Ph.D. Student: Sagi Frishman
Dynamic Optical Circuit Switching (DOCS) is a generic switching concept which addresses the oversubscription problem in packet-based interconnection networks, in particular data centers networks. DOCS exploits the fact that 90% of the data flows inside the data centers is transported in large “elephant” messages. DOCS relieves the oversubscription in the core and aggregation layers of the data center interconnection network by augmenting the latter with an auxiliary network in which direct shortcuts between high-bandwidth demanding network nodes are created on demand, and annihilated at the end of the task. DOCS is implemented by employing wavelength addressing in an auxiliary network which is a WDM operated fiber bundle loop that connects a large number of strategic spots such as “Top of the Rack” switches in the access layer of data centers. A circuit between a pair of nodes in the auxiliary network is created by assigning a fiber-wavelength pair (F-λ).
The transmitting node sends data at λ on F directly to the receiving node which listens exclusively to the data flow on F that is transmitted at λ. The auxiliary network and optional architecture for the DOCS processing unit (DPU) are illustrated schematically in Figures 1a and 1b respectively.
Figure 1: (a) The Auxiliary network with DOCS processing units distributed along the fiber bundle, showing a message transmitted in red on fiber 2 from the transmitting unit to the receiving unit; (b) An optional architecture for the DOCS processing unit.
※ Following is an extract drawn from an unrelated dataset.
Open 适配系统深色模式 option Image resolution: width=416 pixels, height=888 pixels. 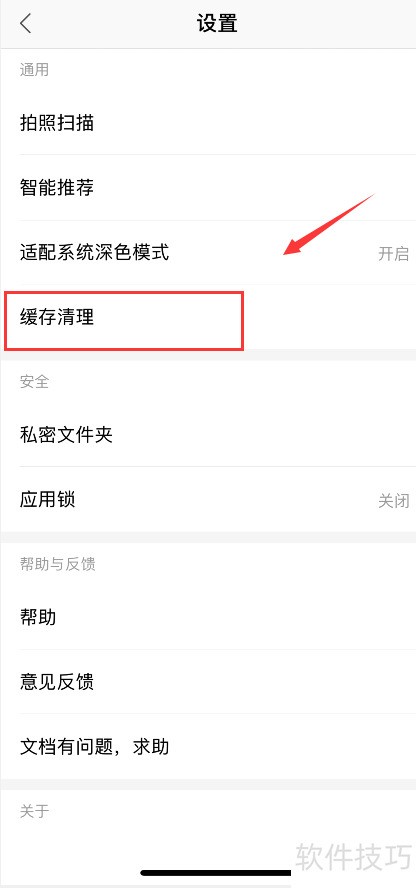tap(208, 253)

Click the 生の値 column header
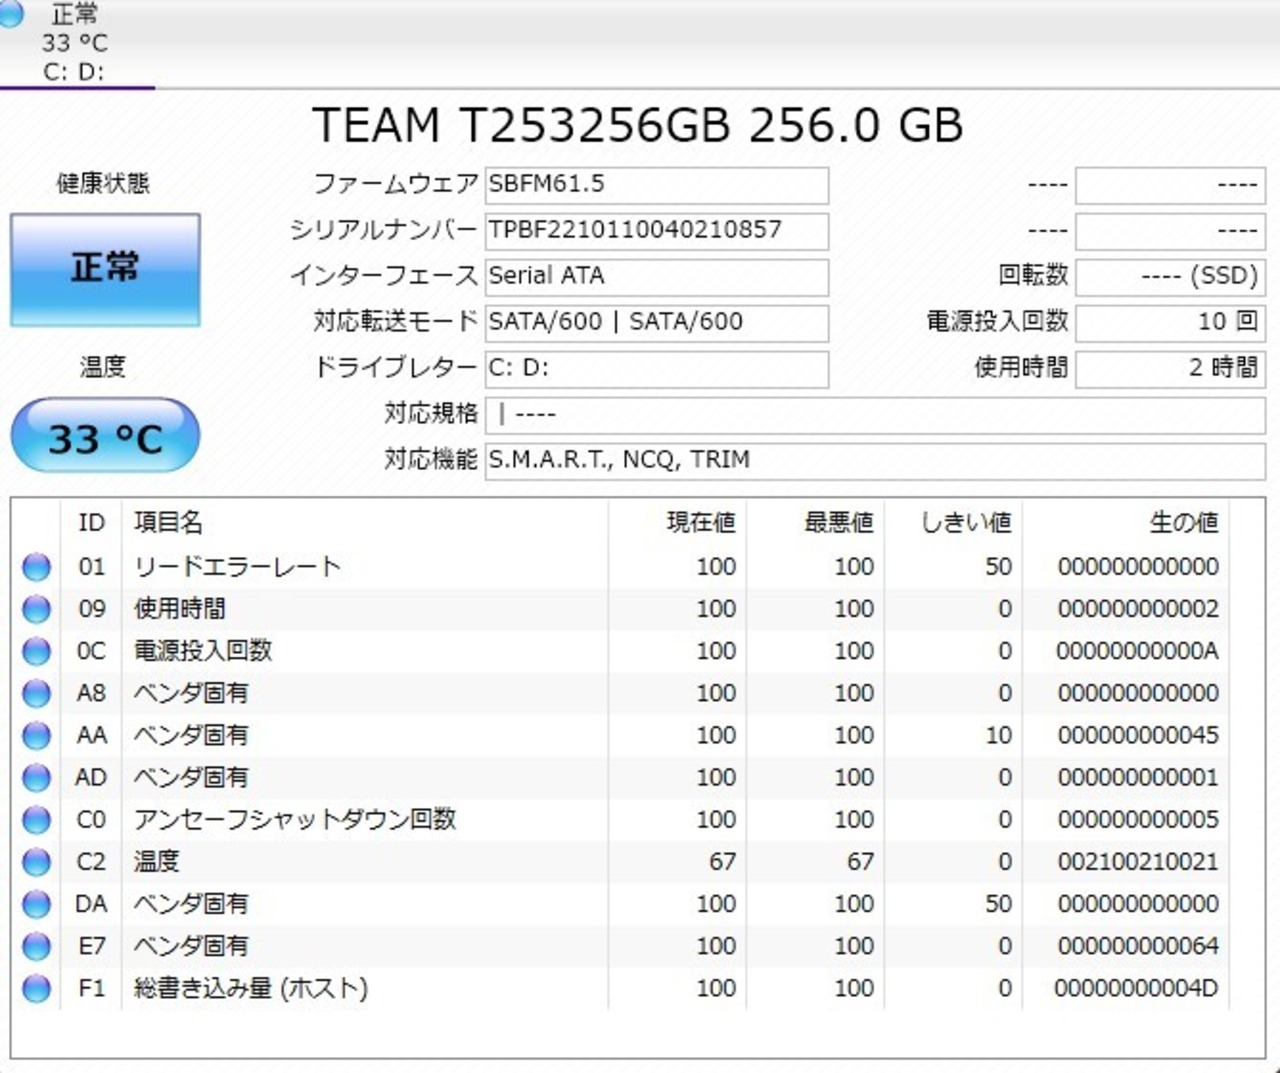[1183, 522]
The DOCS processing units requires for their operation fast wavelength selective switching and wavelength tunability capabilities. These capabilities are not provided by the state of the art photonic engineering. DOCS harnesses Electroholography for providing these functions. This enables wavelength tunability over the entire C band [REF 10], and fast wavelength selective switching [REF 11] and [REF 12]. A set of electroholographic devices and integrated circuits are currently under development . These devices and circuits are implemented in KLTN substrates and are fabricated by employing the refractive index engineering by ion implantations fabrication methodology.
The effect of employing DOCS was put to the test in series of simulations in which the DC interconnection fabric was emulated with and without DOCS, following that, we have shown the performance enhancement of a typical data center interlaced with DOCS.